Das US-Justizministerium und das FBI warnten im vergangenen Monat, dass Terroristen in diesem Sommer erneut einen Anschlag auf die USA durchführen könnten. Am gleichen Tag kündigte das US-Energieministerium einen 450 Millionen Dollar schweren Plan an, gegen terroristische Nuklearwaffen und so genannte "schmutzige Bomben" vorzugehen. Etwas später veröffentlichten US-Ermittler Details über einen Mann namens Jose Padilla - einen ehemaligen Straßengangster, der ein ausführliches Al-Quaida-Trainingsprogramm hinter sich hatte und offenbar plante, eine schmutzige Bombe in Amerika zu zünden.
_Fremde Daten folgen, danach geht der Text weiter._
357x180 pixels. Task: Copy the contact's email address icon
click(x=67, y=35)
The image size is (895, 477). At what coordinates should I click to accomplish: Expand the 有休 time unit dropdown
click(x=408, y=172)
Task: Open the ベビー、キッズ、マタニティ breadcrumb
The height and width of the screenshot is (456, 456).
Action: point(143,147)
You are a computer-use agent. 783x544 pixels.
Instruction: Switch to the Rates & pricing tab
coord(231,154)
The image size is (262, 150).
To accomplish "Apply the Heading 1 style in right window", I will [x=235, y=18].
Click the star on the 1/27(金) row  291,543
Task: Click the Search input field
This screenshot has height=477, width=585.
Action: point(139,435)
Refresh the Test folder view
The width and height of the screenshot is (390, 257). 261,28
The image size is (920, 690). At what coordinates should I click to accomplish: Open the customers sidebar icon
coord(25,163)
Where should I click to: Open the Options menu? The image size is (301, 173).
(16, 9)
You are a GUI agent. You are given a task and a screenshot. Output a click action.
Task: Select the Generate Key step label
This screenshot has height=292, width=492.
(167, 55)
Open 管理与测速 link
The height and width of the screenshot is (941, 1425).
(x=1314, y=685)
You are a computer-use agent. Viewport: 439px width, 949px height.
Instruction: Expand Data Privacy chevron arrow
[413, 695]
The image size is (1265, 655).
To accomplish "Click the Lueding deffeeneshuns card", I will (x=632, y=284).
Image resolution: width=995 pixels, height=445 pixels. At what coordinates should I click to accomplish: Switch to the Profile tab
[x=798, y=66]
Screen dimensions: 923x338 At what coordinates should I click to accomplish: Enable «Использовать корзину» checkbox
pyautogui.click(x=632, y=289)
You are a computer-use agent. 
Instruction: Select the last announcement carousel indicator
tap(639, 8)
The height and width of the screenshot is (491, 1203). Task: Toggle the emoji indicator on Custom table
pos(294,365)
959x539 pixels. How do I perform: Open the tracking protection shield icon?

Laut den vorliegenden Informationen zweifelte die Terrororganisation allerdings daran, dass Padillas Idee durchführbar wäre. Statt dessen sollte er zwei Apartment-Häuser mittels einer Gasexplosion zerstören. Offenbar meinte Al Quaida, dass ein solcher Anschlag tödlicher und zerstörerischer wäre als eine radioaktive Waffe.

Die Terroristen haben Recht - und genau das sollte uns Angst machen. Al Quaida versteht diese schmutzigen Bomben und ihre Anwendbarkeit offenbar besser als viele führende Politiker, die Medien und sogar manche Wissenschaftler.

Unsere Erfahrungen mit so genannten radiologischen Waffen, wie man die schmutzigen Bomben wissenschaftlicher nennt, sind eher gering. Sie benötigen keine Kettenreaktion wie bei Atombomben, sondern nutzen gewöhnliche Explosivstoffe, um ihr radioaktives Material zu verteilen. Saddam Hussein testete solche Waffen 1987, ließ die Arbeiten daran aber einstellen, als er feststellte, wie schlecht sie funktionierten. 1995 vergruben tschetschenische Rebellen Dynamit und eine kleine Menge des radioaktiven Isotops Zäsium-137 in einem Moskauer Park. Sie riefen dann einen Fernsehsender an, der es ausgraben sollte. Wahrscheinlich war den Rebellen klar, dass der Nachrichtenwert der Bombe größer war, wenn sie vor ihrer Explosion entdeckt wurde. Bei diesen Waffen sind die psychologischen Auswirkungen oft größer als der Schaden, den sie tatsächlich anrichten.

Ich will damit nicht den Eindruck erwecken, radioaktives Material sei harmlos. Als 1987 Plünderer im brasilianischen Goiania eine verlassene Strahlentherapie-Maschine fanden und schließlich auseinander nahmen, starben zwei Männer, eine Frau und ein Kind an akuter Strahlenvergiftung. Das Gerät enthielt 1400 Curie Zäsium-137 - eine Curie-Einheit entspricht der Radioaktivität eines Gramms Radium. 250 weitere Personen wurden verstrahlt. 41 Häuser wurden evakuiert, einige davon mussten abgerissen werden, weil sie nicht mehr gereinigt werden konnten.

Man stelle sich vor, die Strahlung wäre nicht auf ein paar Häuser beschränkt geblieben, sondern hätte sich durch eine Explosion über eine ganze Stadt verteilt. Hätte es dann noch mehr Opfer geben? Die überraschende Antwort ist: Nein. Wenn sich die Radioaktivität auf diese Art verteilt, müsste zwar eine größere Gegend evakuiert werden. Zu Todesfällen, die in direkter Verbindung mit dem Ereignis stehen, würde es aber aller Wahrscheinlichkeit nach nicht kommen.